++++ PASSAGE SHOWN ++++

For data centres, the sector is expected to continue to grow, with or without a slowdown in global economies, as US colocation operator Serverfarm’s CFO Kevin Dillard explains.
The company manages seven data centres across North America and Europe, covering 960,500sqf of space and boosting 127.5MW in IT load.
[João Marques Lima – Data Economy] How does a business like Serverfarm stay on top of the possible difficulties in 2020 and beyond?
[Kevin Dillard – Serverfarm] From a CFO perspective, it’s about planning – ensuring we have the cash flow and quality control processes internally to bear the brunt of any potential market downturns. Given the nature of the data center industry, compliance reporting is also critical.
Luckily, Serverfarm operates in a sector that – while not recession-proof – certainly is forecast to continue growing despite market flux. Plus, and maybe most importantly, our business model helps to protect us against slumps.
Serverfarm offers a solution for service providers and enterprises who themselves are trying to course-correct their balance sheets; so, we help our customers weather recessions, and in turn, retain and attract business ourselves.
What are the biggest trends you are seeing in the data centre marketplace that are driving your revenues and forcing expansion?
Globally, organisations are focused on accelerating their digital transformations and embracing next-gen technologies such as cloud, edge, IoT and AI.
They don’t want – and can’t afford – to be weighed down by aging, inefficient and costly data center assets.
Service providers and enterprises are demanding dynamic, innovative ways to manage physical environments so they can deliver a ‘cloud-like’ experience across all physical infrastructure, whether onpremise, hybrid, public, edge or IoT.
How have you seen the data centre market shift in the past 24 months?
As evidenced by global data center M&A activity and consolidation, the industry is focused on optimising existing facilities and engaging in strategic partnerships versus building just to build.

++++ INFORMATION SHOWN ++++

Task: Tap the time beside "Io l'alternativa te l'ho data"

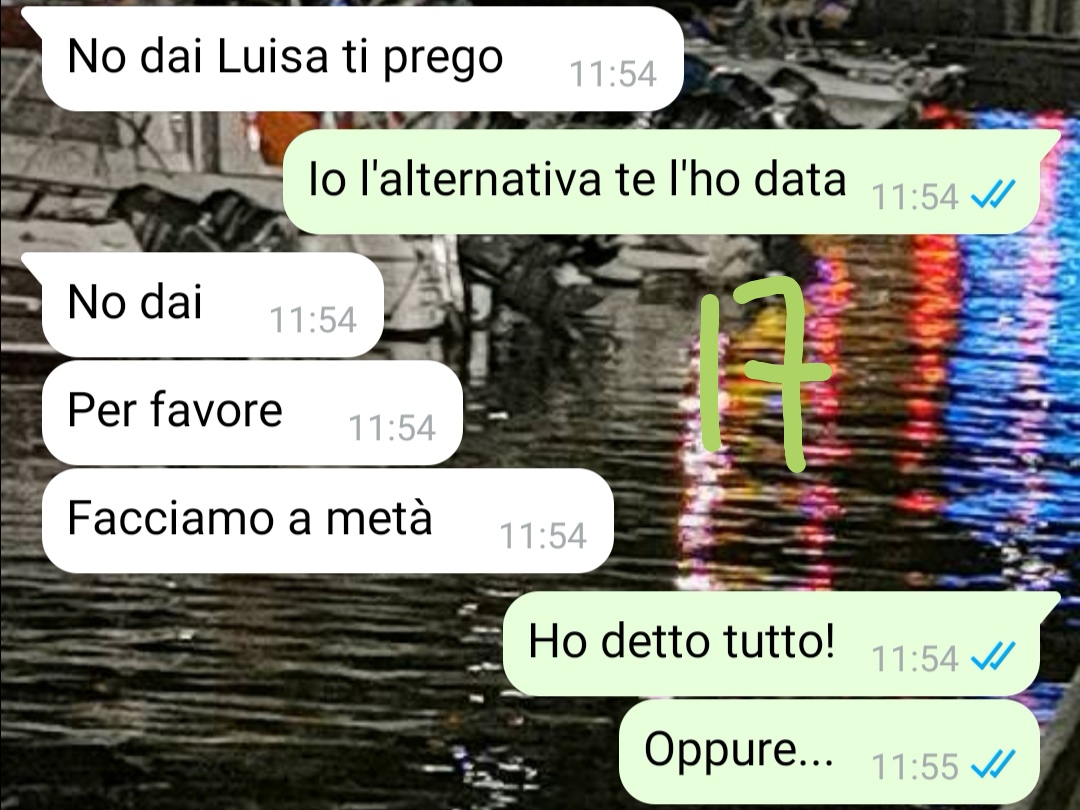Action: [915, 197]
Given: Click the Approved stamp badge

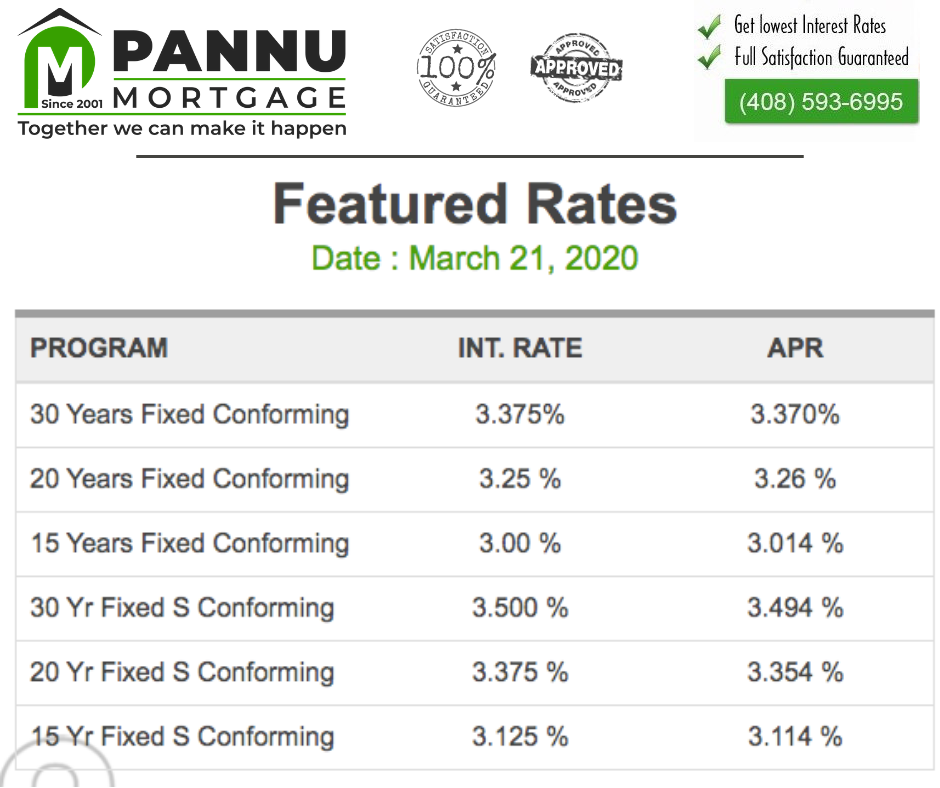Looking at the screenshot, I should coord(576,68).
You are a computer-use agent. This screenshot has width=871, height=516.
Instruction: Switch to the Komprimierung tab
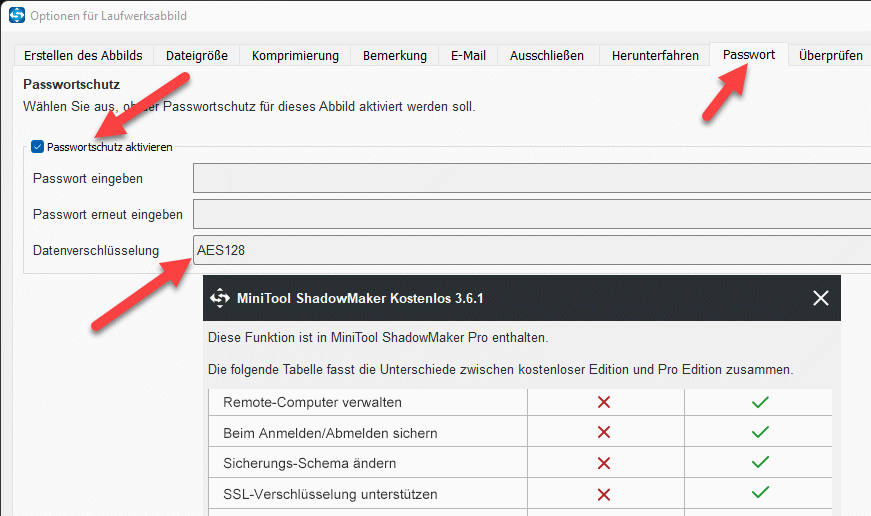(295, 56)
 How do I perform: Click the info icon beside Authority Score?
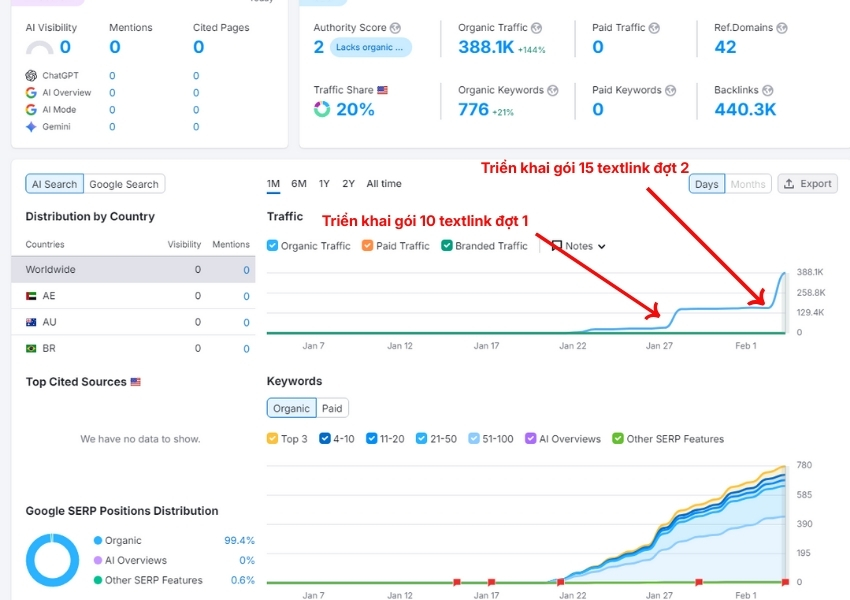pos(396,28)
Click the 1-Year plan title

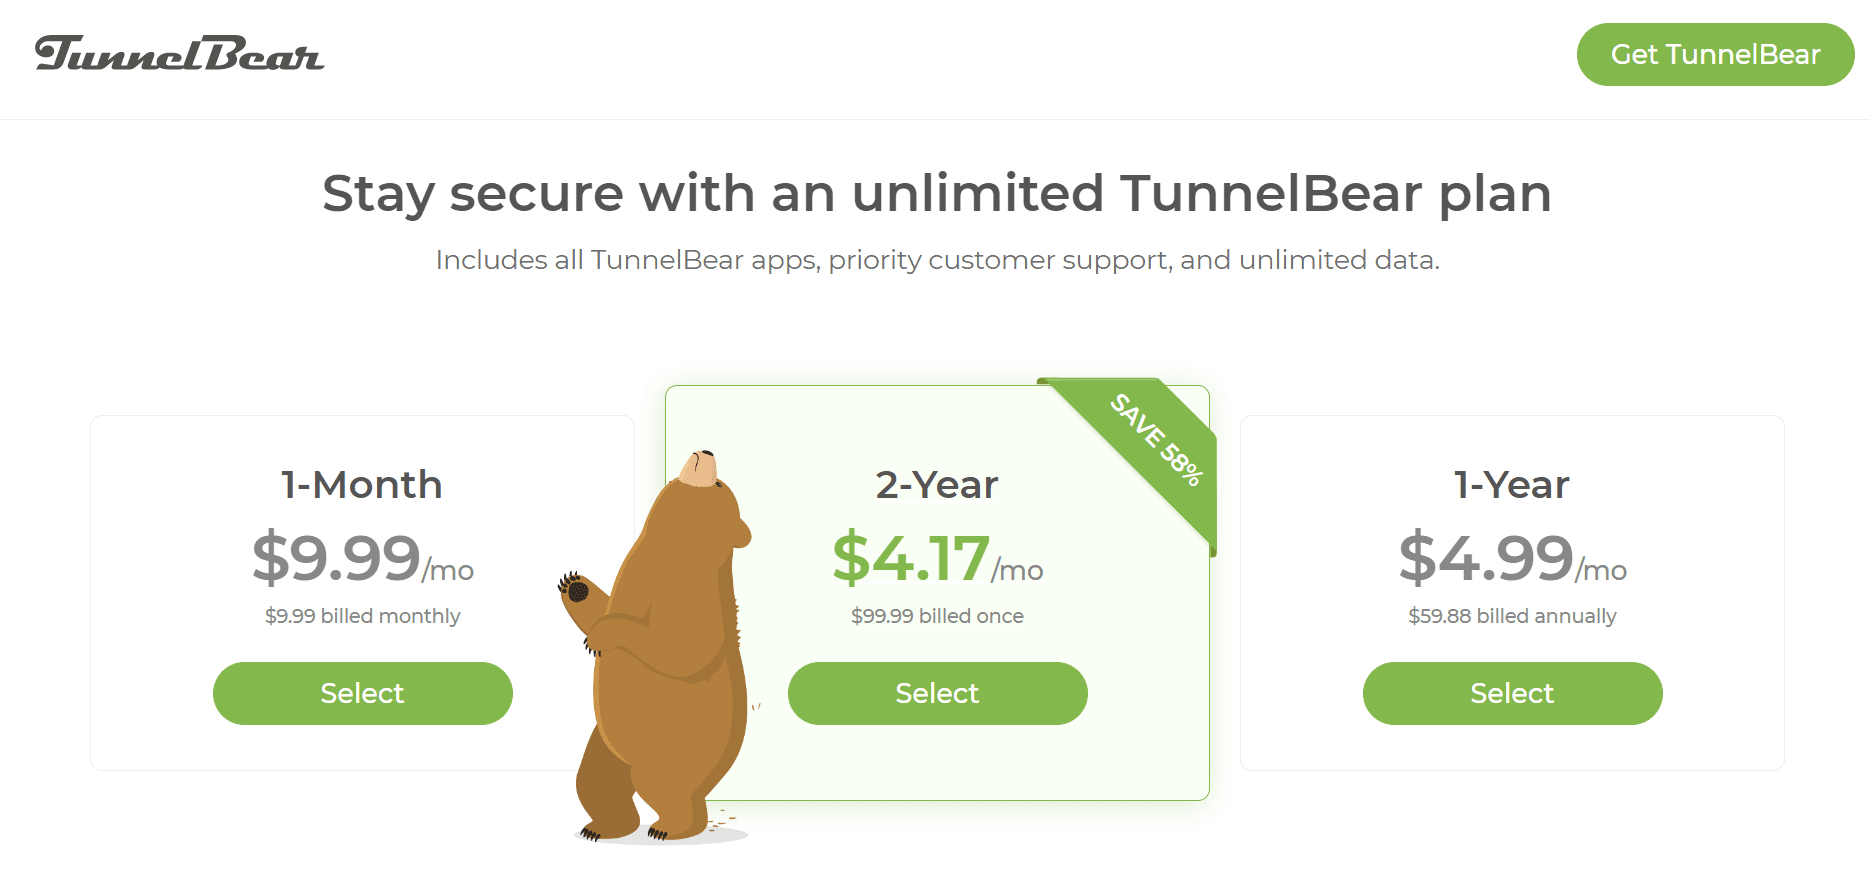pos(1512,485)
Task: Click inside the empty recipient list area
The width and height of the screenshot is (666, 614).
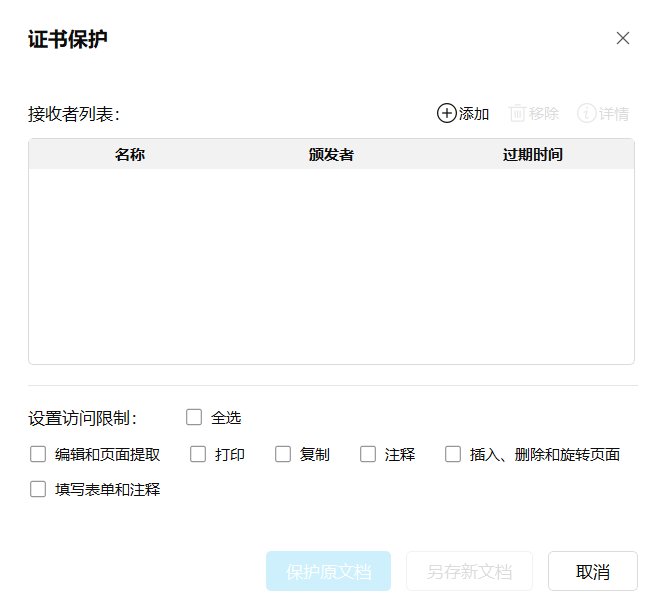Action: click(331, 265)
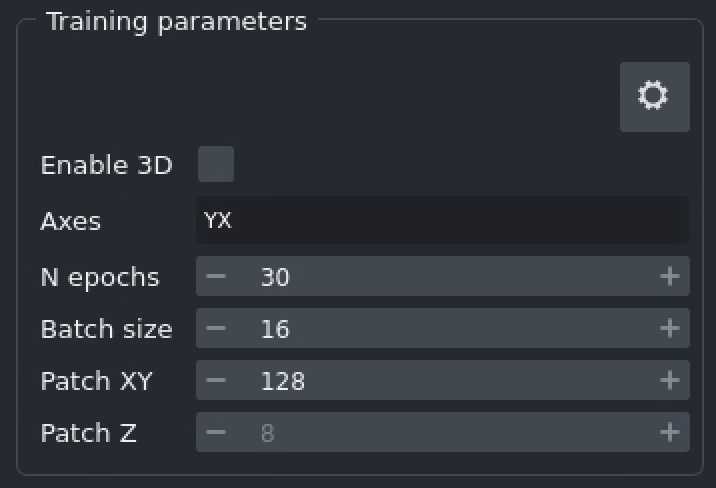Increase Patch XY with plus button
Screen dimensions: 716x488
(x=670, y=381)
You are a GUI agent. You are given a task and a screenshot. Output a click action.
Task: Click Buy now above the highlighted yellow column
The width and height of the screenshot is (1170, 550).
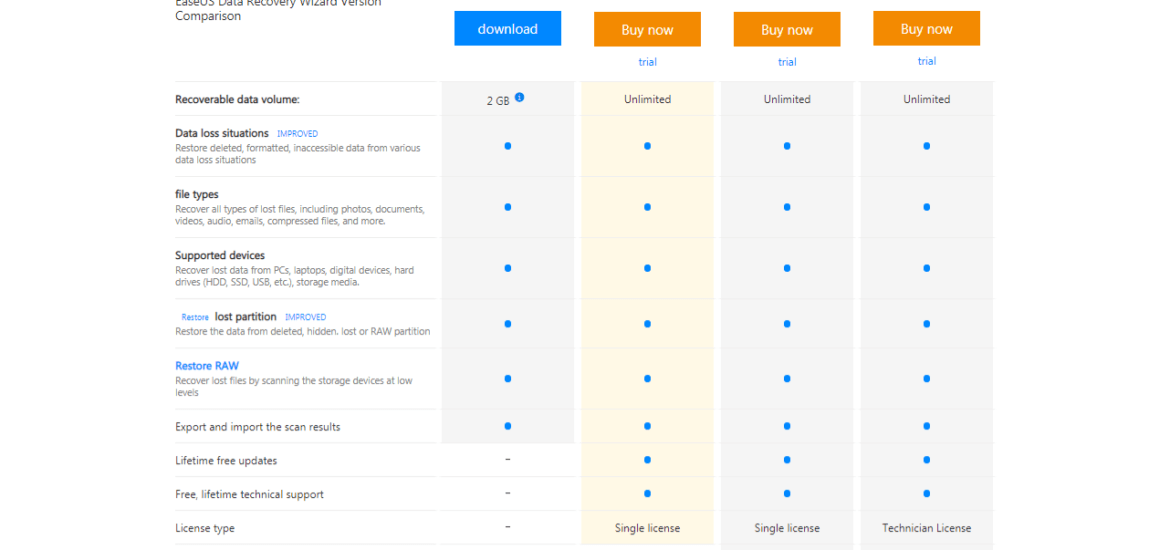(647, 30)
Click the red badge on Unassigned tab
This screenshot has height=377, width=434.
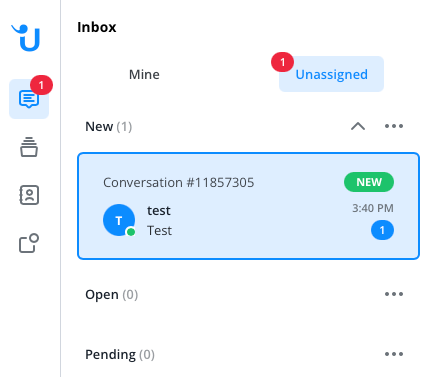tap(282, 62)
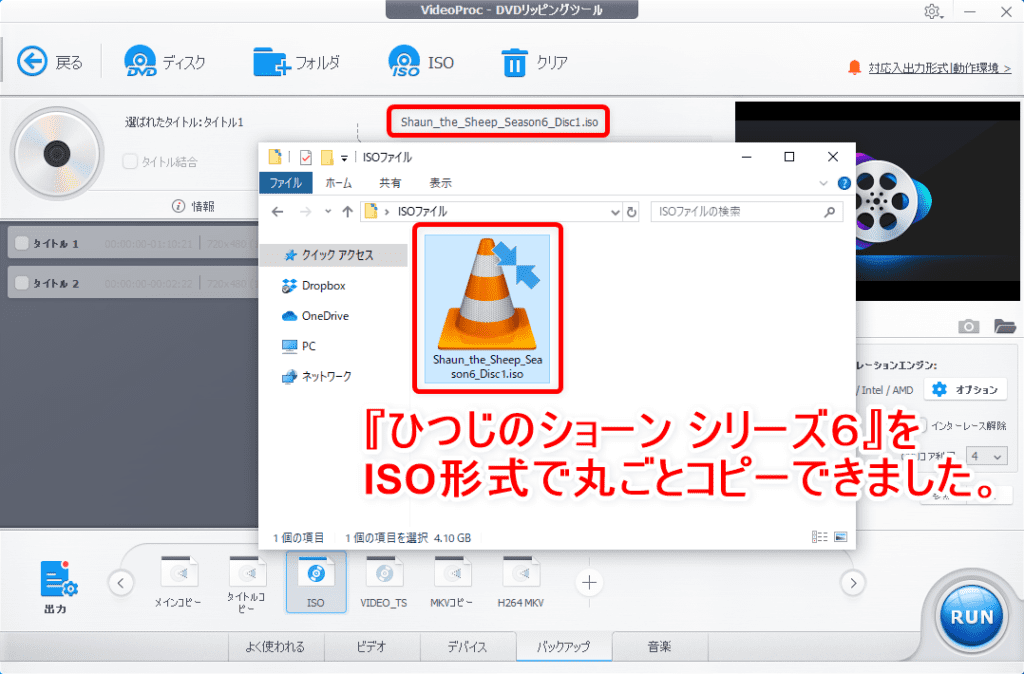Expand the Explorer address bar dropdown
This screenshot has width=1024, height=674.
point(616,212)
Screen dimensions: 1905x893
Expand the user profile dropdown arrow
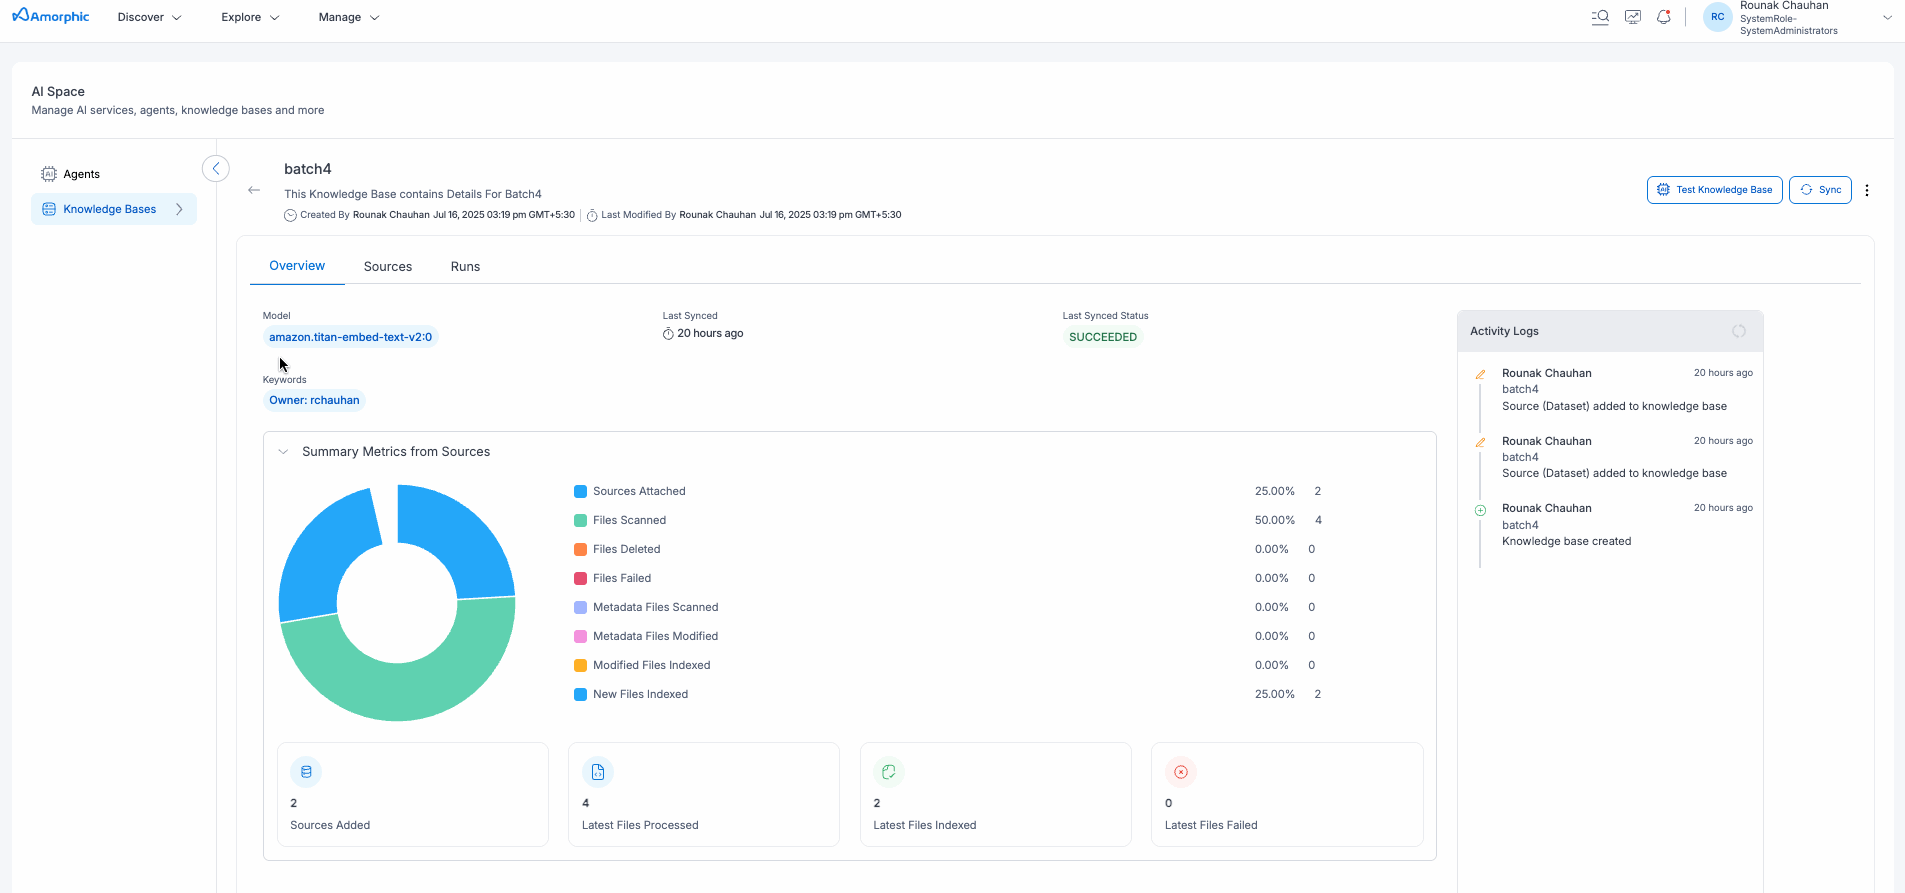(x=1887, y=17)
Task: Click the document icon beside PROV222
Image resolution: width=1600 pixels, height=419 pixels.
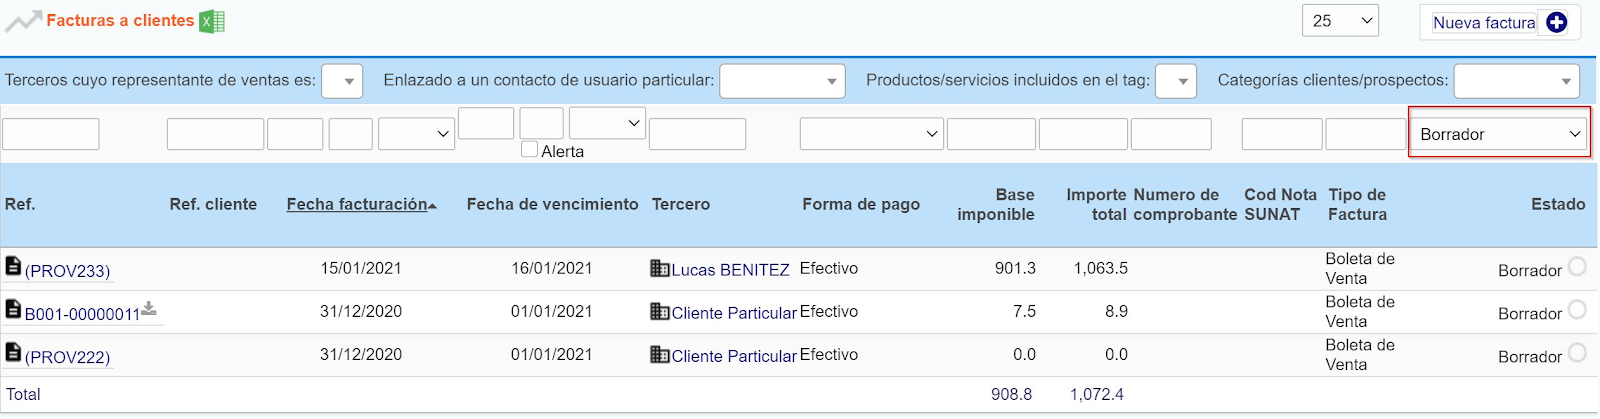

++++

How would you render this sentence from the Serverfarm interview in Spanish: "Globally, organisations are focused on accelerating their digital transformations and embracing next-gen technologies such as cloud, edge, IoT and AI."?

• [WORKED ANSWER]: A nivel mundial, las organizaciones se centran en acelerar sus transformaciones digitales y en adoptar tecnologías de nueva generación como la nube, el edge, el IoT y la IA.